• Aim of the exercise: Each record that follows should be repeated exactly, with no pictures carried over.

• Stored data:
★ ★ ★ ★

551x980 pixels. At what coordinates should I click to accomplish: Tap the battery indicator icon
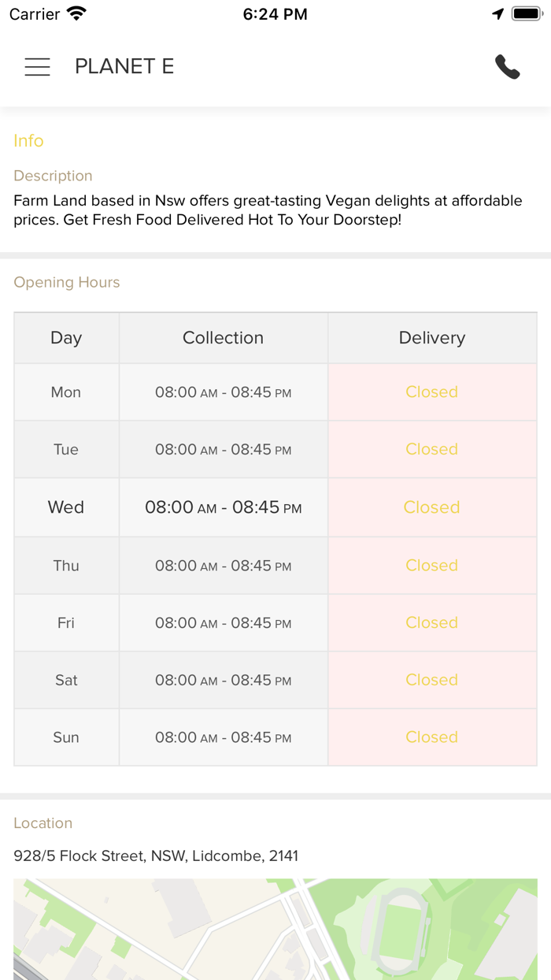point(527,14)
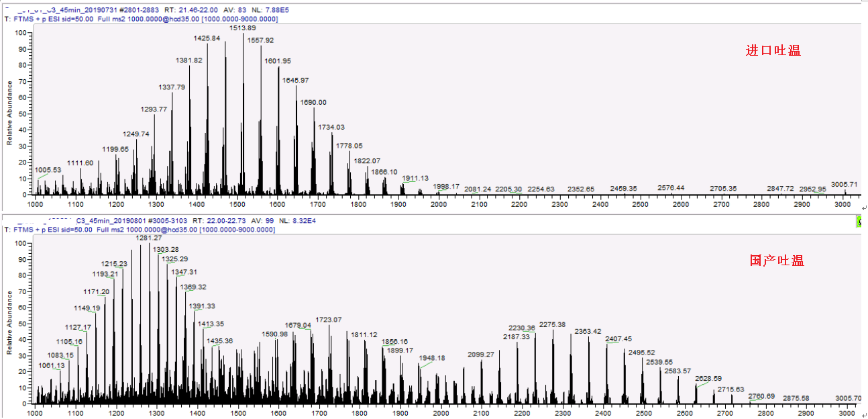Click the 1690.00 peak label
The image size is (868, 419).
pos(313,102)
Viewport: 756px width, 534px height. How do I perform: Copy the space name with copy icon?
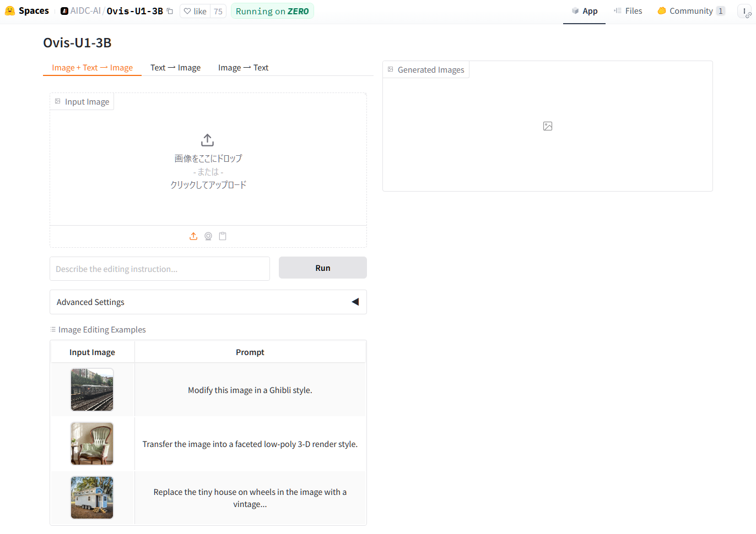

★ ★ ★ ★

• Result:
551x980 pixels. At what coordinates should I click to accomplish: Tap the battery indicator icon
point(527,14)
Click the 1690.00 peak label
The image size is (868, 419).
pos(313,102)
Viewport: 756px width, 534px height. How do I perform: Copy the space name with copy icon?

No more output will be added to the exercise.